*INFORMATION PROVIDED:*
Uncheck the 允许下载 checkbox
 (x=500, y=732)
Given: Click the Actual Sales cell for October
--
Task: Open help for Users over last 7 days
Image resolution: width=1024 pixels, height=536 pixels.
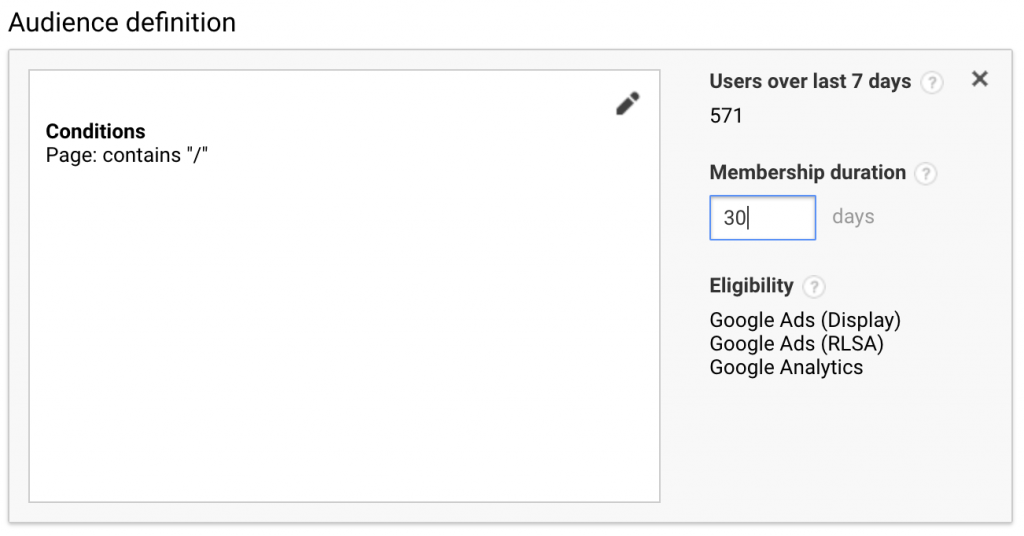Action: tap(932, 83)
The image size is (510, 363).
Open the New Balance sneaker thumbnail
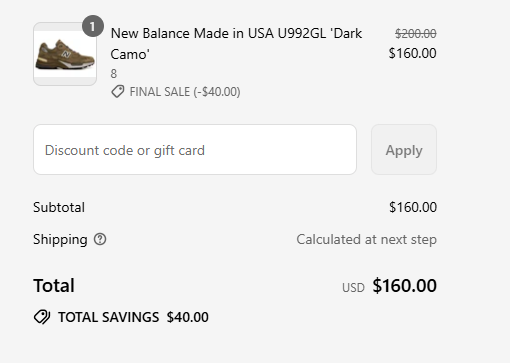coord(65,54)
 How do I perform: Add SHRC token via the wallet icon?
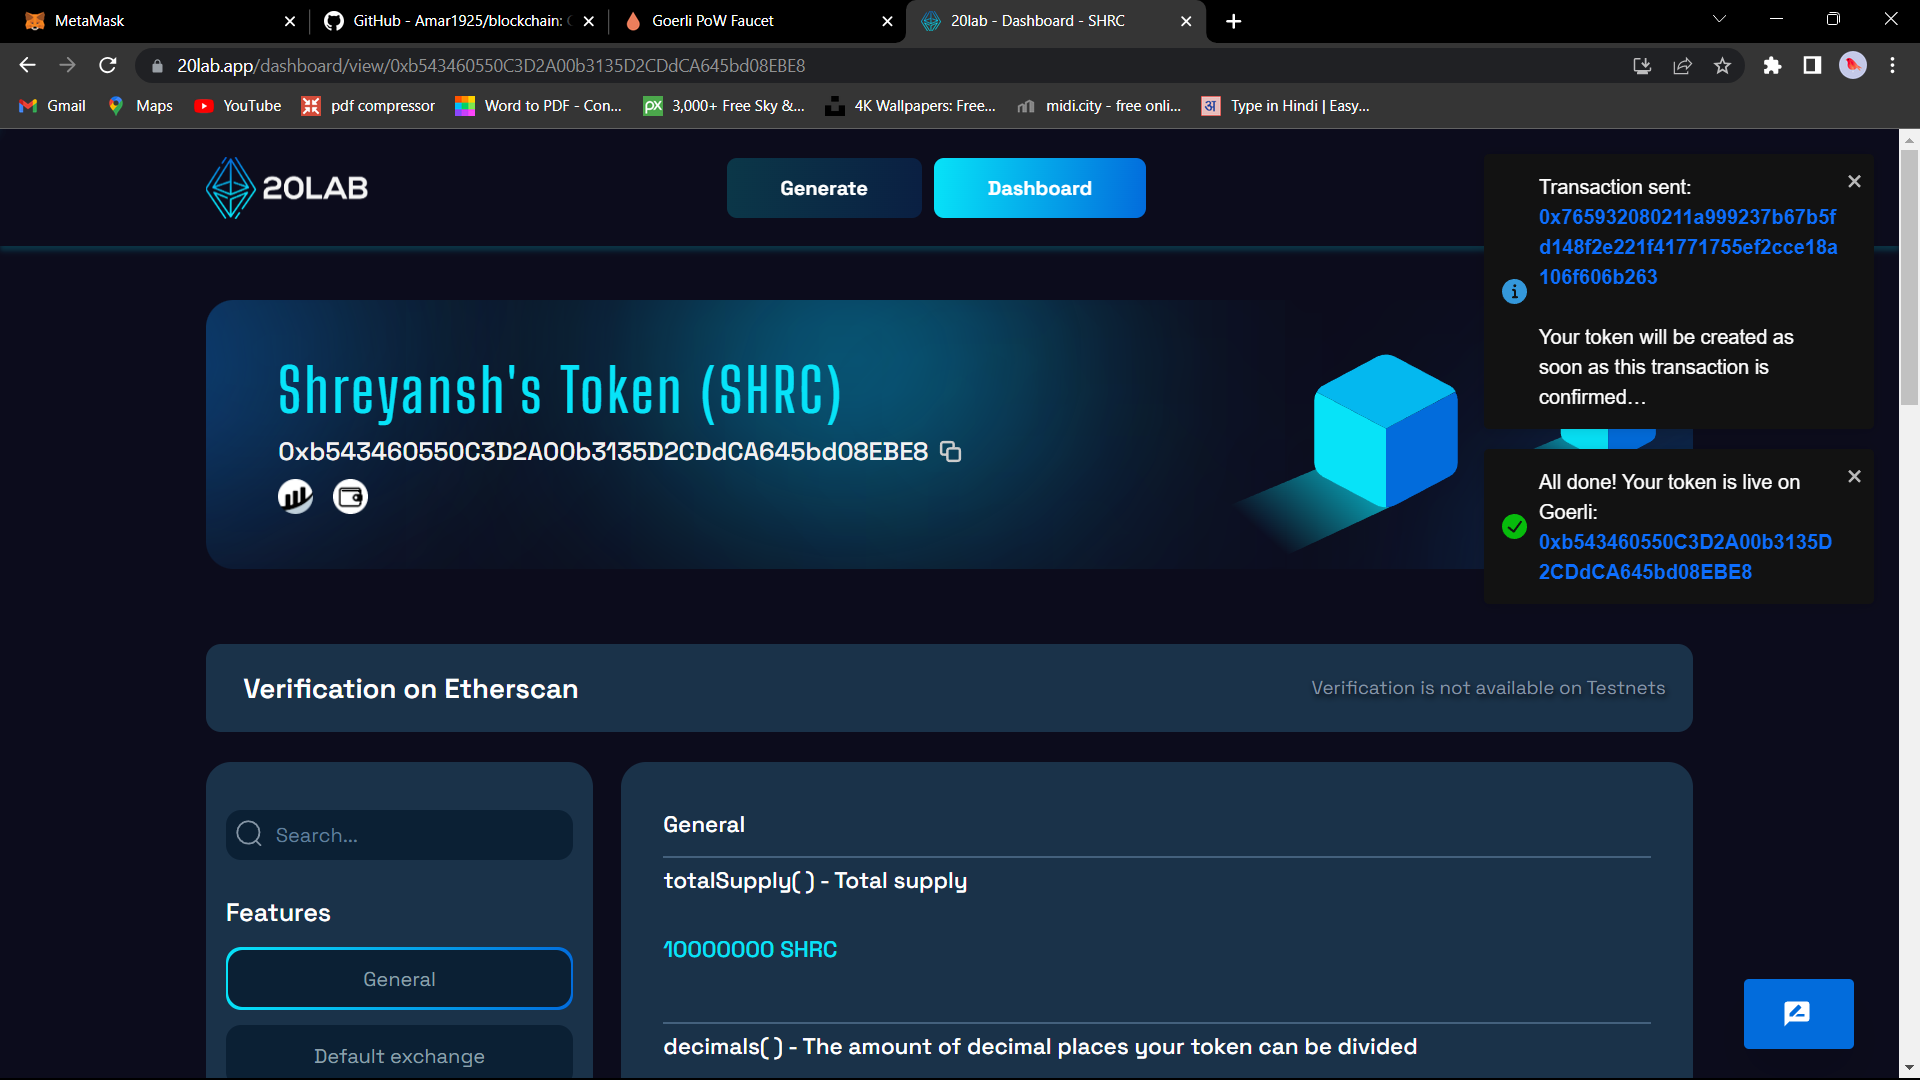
---
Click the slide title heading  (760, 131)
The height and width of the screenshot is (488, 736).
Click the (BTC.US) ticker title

*TASK TO CARRY OUT:* In the data above, replace "thumbnail" with "preview image" in the stretch from the line containing "Task: Open help for Users over last 7 days" through the line containing "How do I perform: Add", changing nothing else. Give back only those lines, leaving out the pictures.

*SOLUTION TO THE PROBLEM:*
Task: Open help for Users over last 7 days
Image resolution: width=1024 pixels, height=536 pixels.
Action: tap(932, 83)
The image size is (510, 363).
Open the New Balance sneaker preview image
coord(65,54)
 How do I perform: Add SHRC token via the wallet icon?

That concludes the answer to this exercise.